В надежде поскорее отгородиться от неуюта человек с рюкзаком толкает незапертую дверь ближайшей квартиры. Дверь нехорошо скрипит, поворачиваясь на испорченных петлях, но всё же открывает взору вошедшего тесное разорённое пространство, когда-то служившее прихожей. Гардеробный шкаф брошен на произвол судьбы, створка треснула и завалилась внутрь, зеркало подёрнулось патиной. Повсюду валяются какие-то случайные предметы, которые то ли не влезли ни в одну коробку, то ли были сочтены лишними в новой хозяйской жизни. Дверь налево ведёт в кухню; заглянув туда, наш герой обнаруживает, что окно разбито, так что дождь и ветер свободно врываются в дыру. От многолетней сырости испортилась мебель, стол размок и скривился, створки навесных шкафов рухнули, обнажив внутренности – стопки потускневших тарелок, оставленные чашки, пустые банки из-под крупы и сахара. В небольшой гостиной обращает на себя внимание притулившееся в углу пианино и потёртый табурет возле него. Другой мебели нет – видимо, хозяева сочли её достаточно ценной, чтобы разобрать и увезти с собой. Инструмент выглядит невредимым, но страшно прикасаться к нему, забытому в сырости и холоде на столько зим.

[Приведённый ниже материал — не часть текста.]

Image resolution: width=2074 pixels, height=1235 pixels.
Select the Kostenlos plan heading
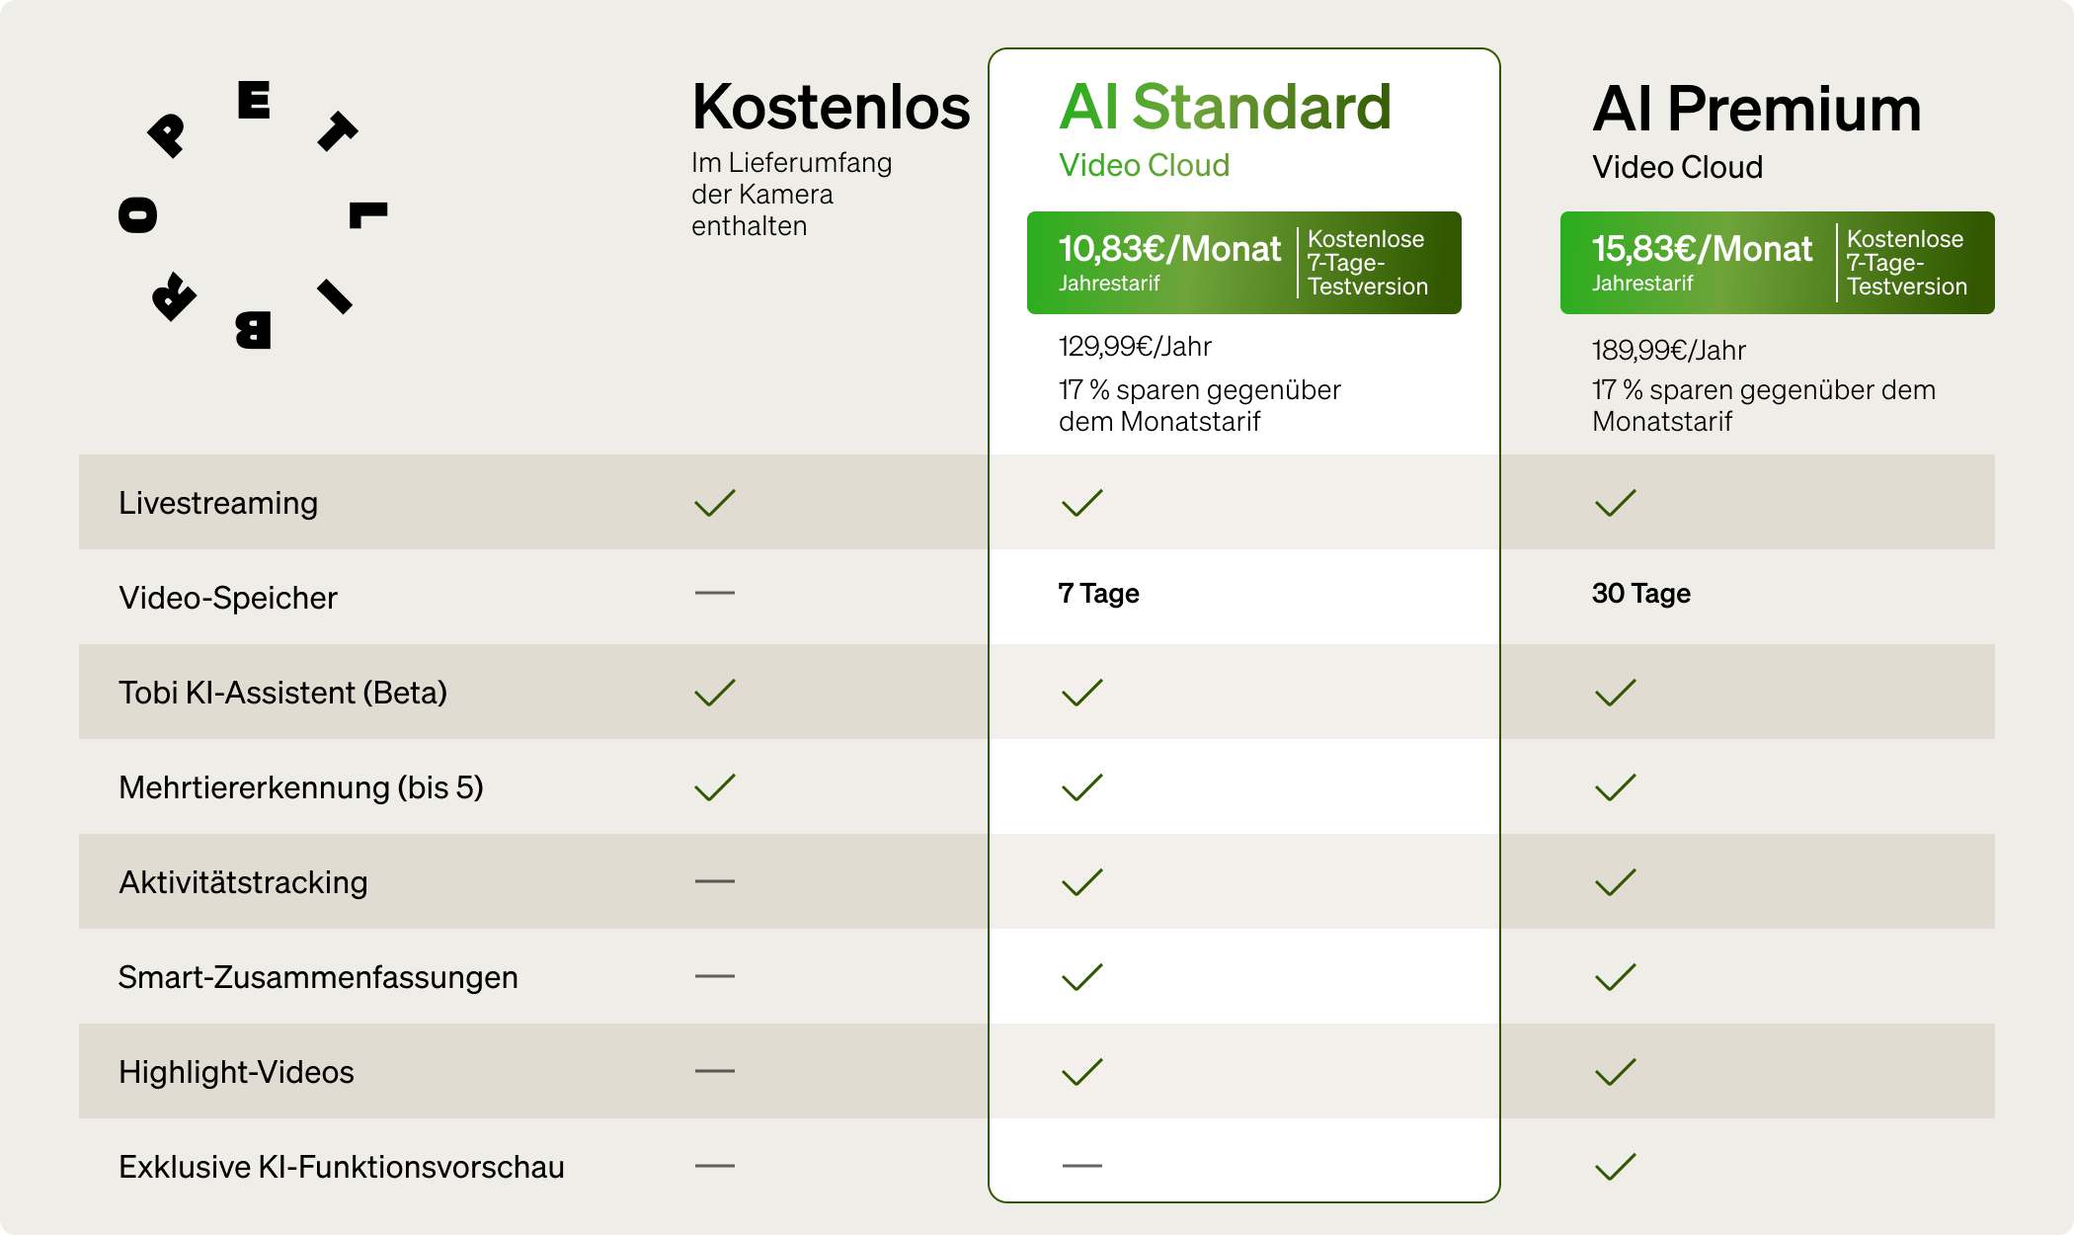831,107
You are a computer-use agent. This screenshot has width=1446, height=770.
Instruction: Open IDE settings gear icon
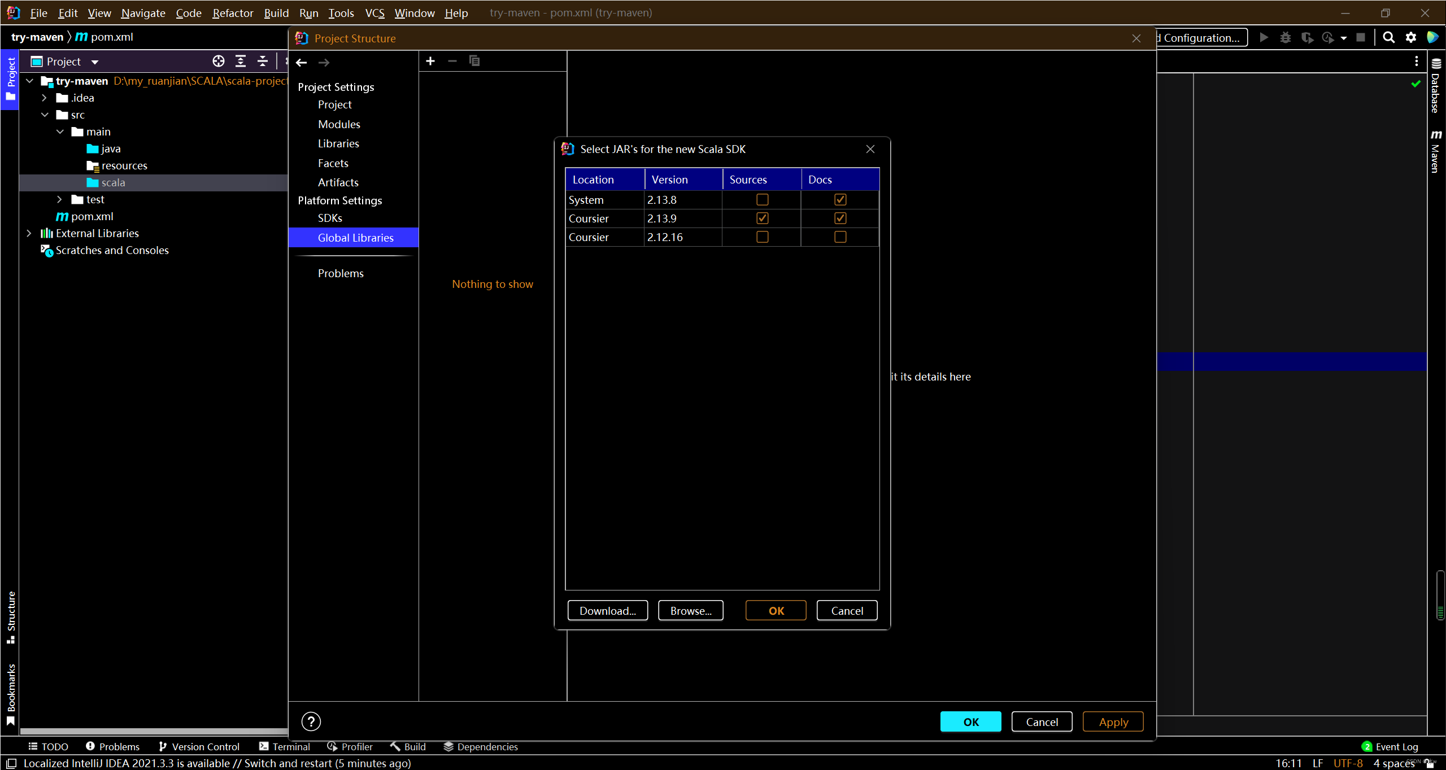(1411, 37)
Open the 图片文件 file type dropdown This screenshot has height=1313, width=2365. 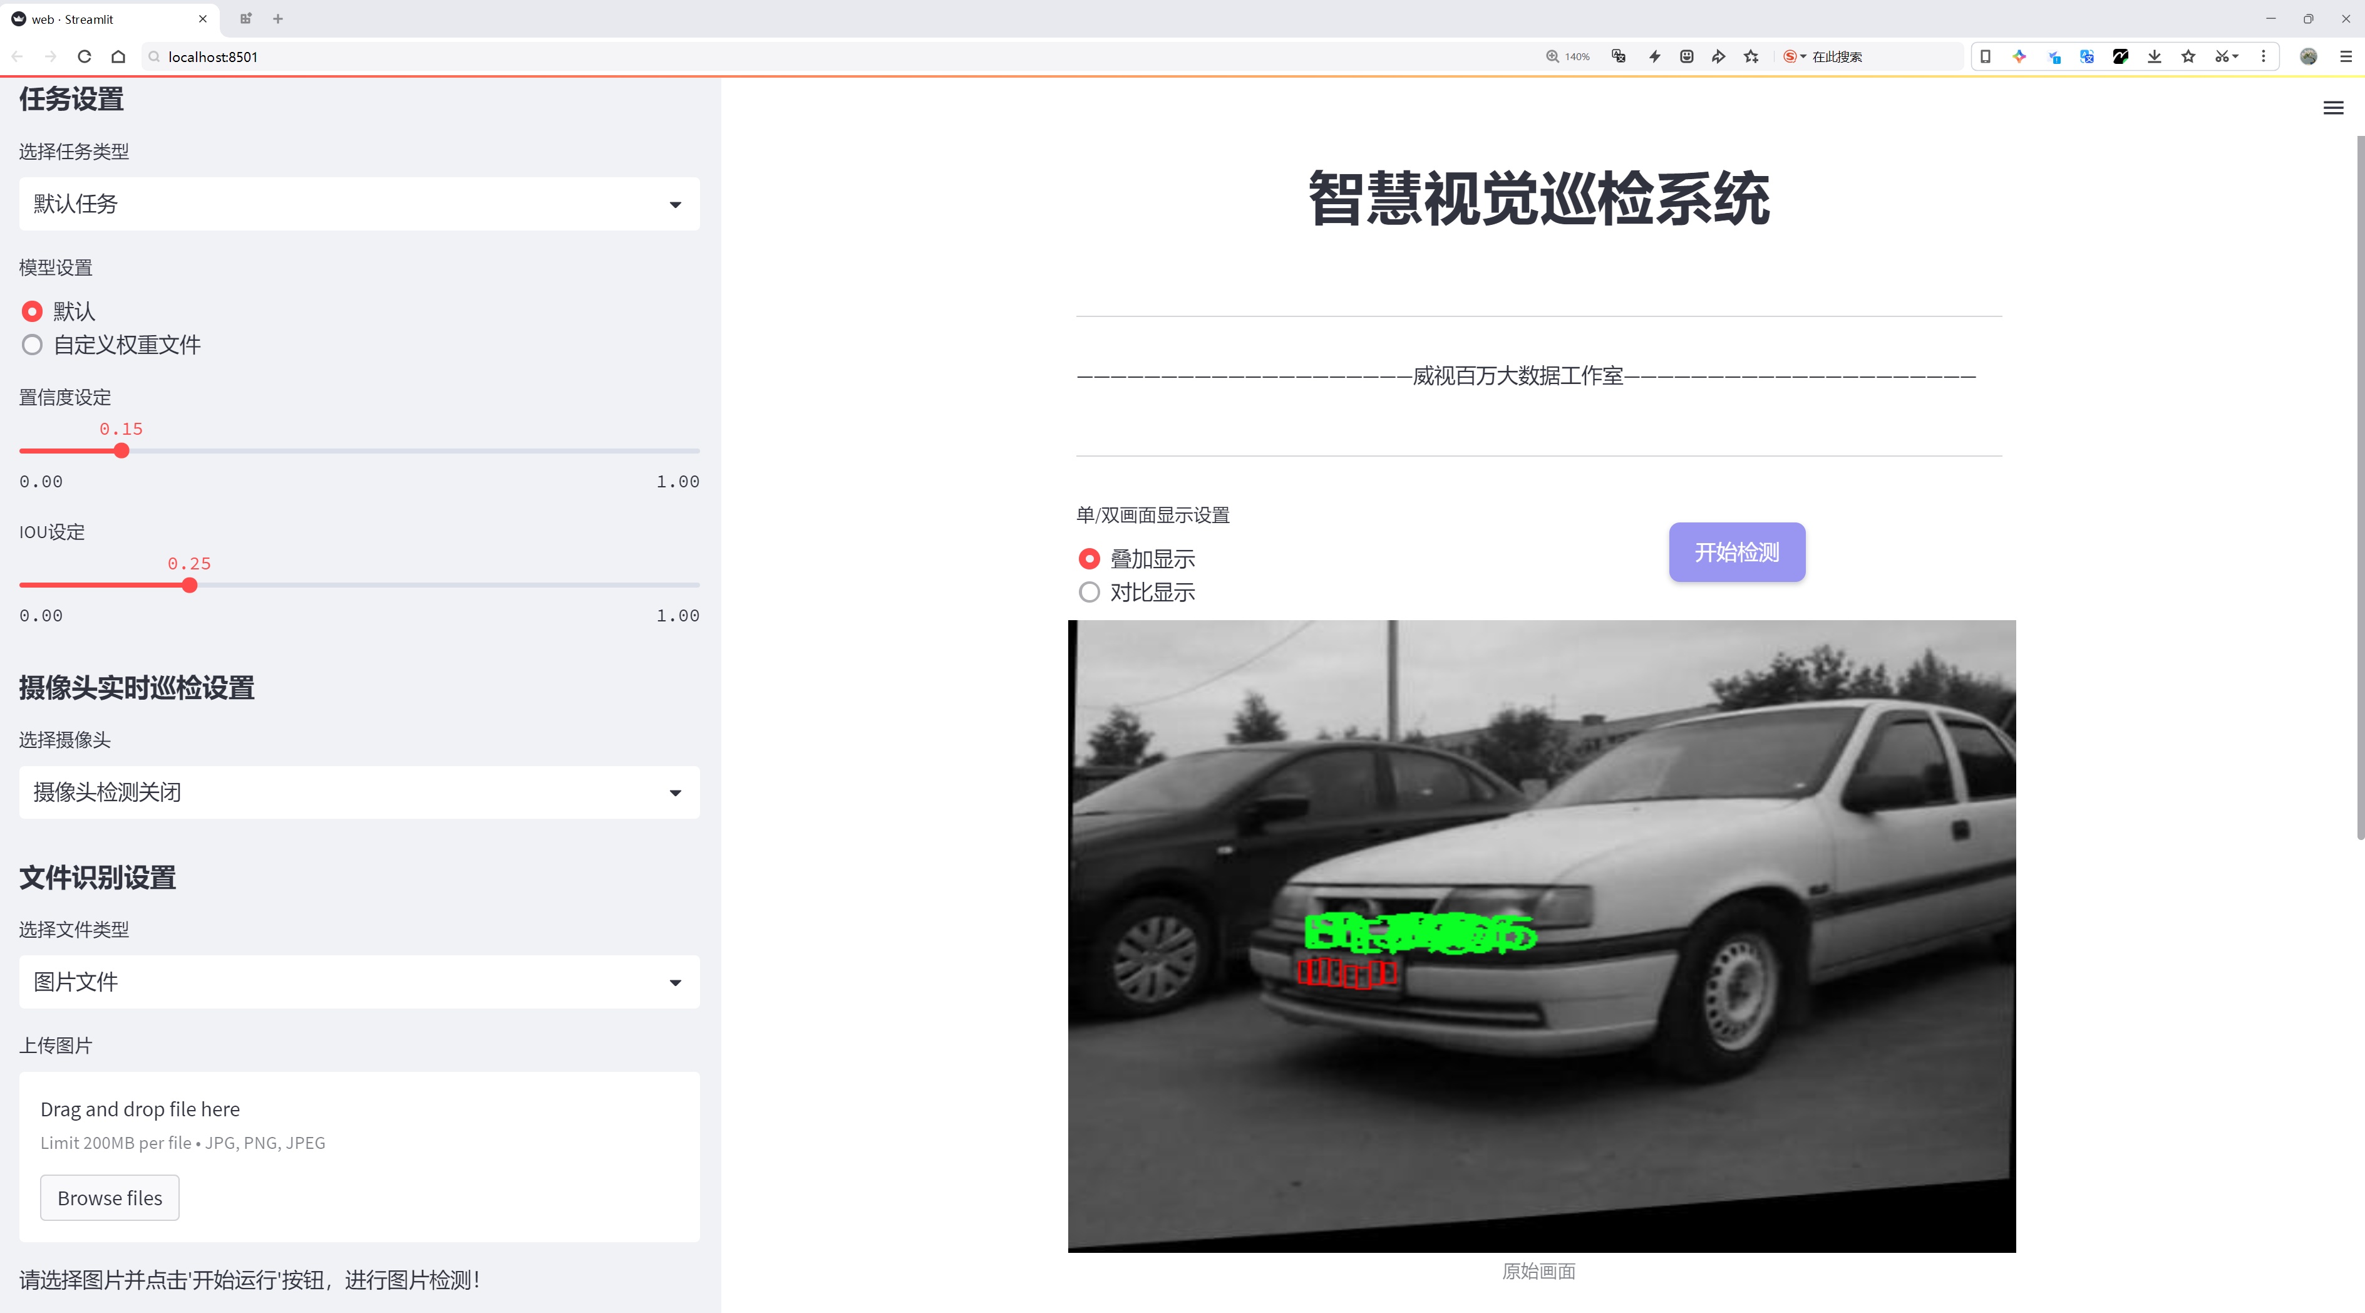coord(359,982)
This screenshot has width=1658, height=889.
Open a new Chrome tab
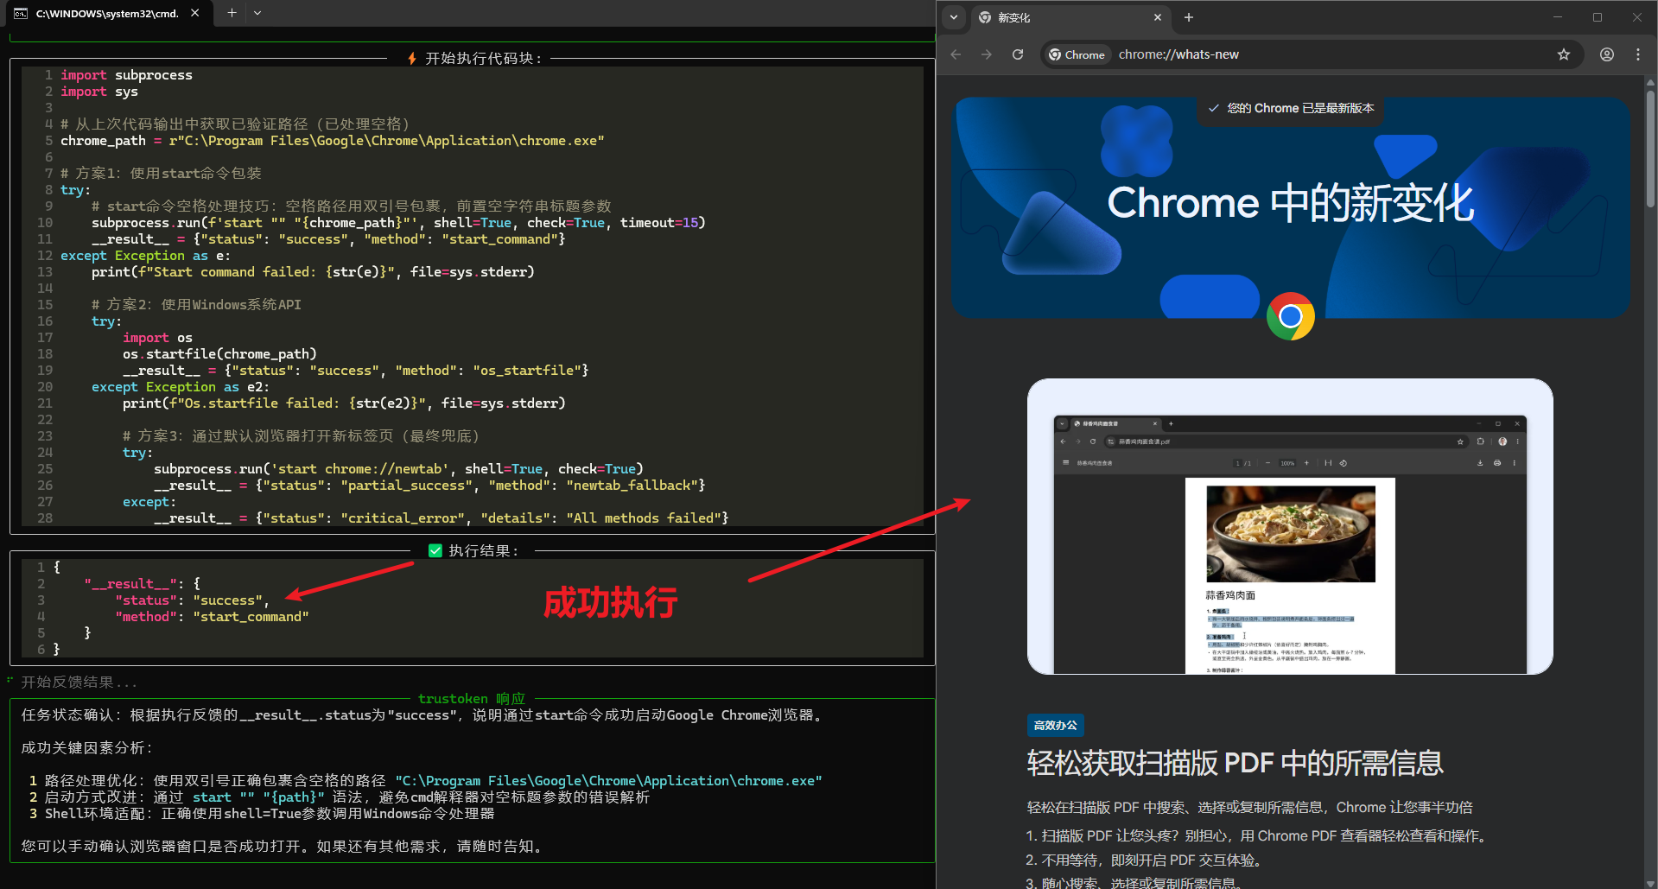pos(1189,17)
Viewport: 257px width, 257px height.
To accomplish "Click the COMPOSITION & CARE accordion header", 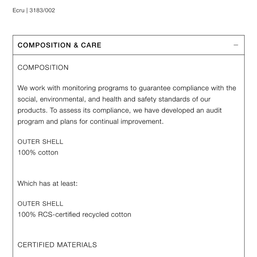I will pos(129,45).
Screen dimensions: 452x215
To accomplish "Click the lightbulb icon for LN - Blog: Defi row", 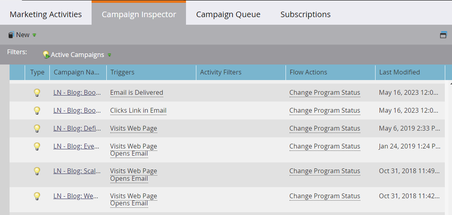I will (37, 129).
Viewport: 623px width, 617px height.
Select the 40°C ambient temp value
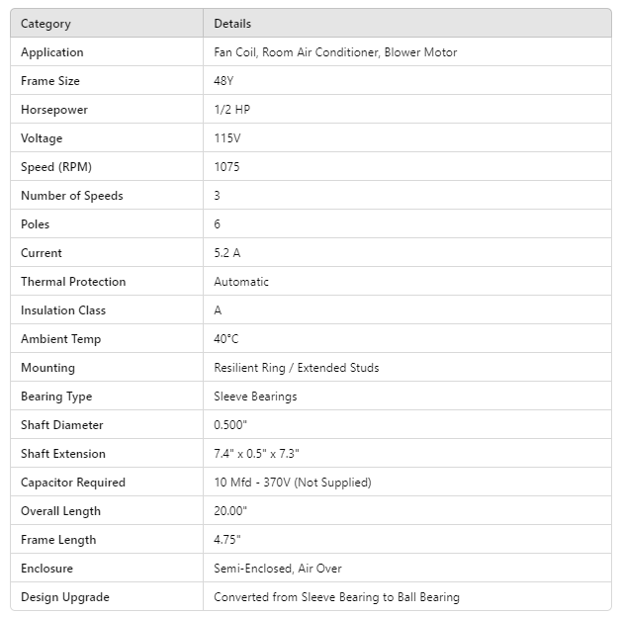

Дверь из гостиной скрывает от путника последнюю комнату – очевидно, спальню. Доски пола разбухли, так что войти внутрь удаётся с немалым трудом. Здесь не осталось никакой мебели, только висит на стене круглое, тоже потемневшее зеркало, да валяется на полу мелкий бумажный мусор. Окна в обеих комнатах целы, и это большое, двойное везение. Именно на спальне молодой человек останавливает свой выбор. Здесь он заночует, ибо время уже позднее, хотя догадаться об этом, глядя в окно, практически невозможно. Кончается июль, полярный день постепенно сходит на нет, но всё ещё в силе, и больший вклад в сумерки вносит погода. Путешественник выбирает угол почище, опускает рюкзак на вздувшийся паркет и начинает нехитрые приготовления ко сну. Вскоре коврик и спальник развёрнуты, ветровка аккуратно сложена на рюкзак, а дверь в гостиную – несмотря на явное сопротивление – закрыта. Бьющие в стекло дождь и ветер даже в чём-то помогают создать уют. В углу скрытый сумерками валяется рваный календарь за давний год, и милые рисованные котики сокрушаются о своей участи.
Молодой человек погружается в крепкий сон. Во сне он не видит, как около двух часов ночи – дождь не кончился, но заметно ослаб, сумерки редеют – на той же станции делает остановку другой, куда более длинный пассажирский состав. Другая проводница – тоже в повязке! – столь же поспешно открывает дверь вагона, а затем выпускает в темноту ещё одного пассажира с ещё одним – впрочем, куда меньшим – рюкзаком. Надо отметить, что этот пассажир, а точнее пассажирка, как раз не имеет повязки и, главное, никуда не спешит.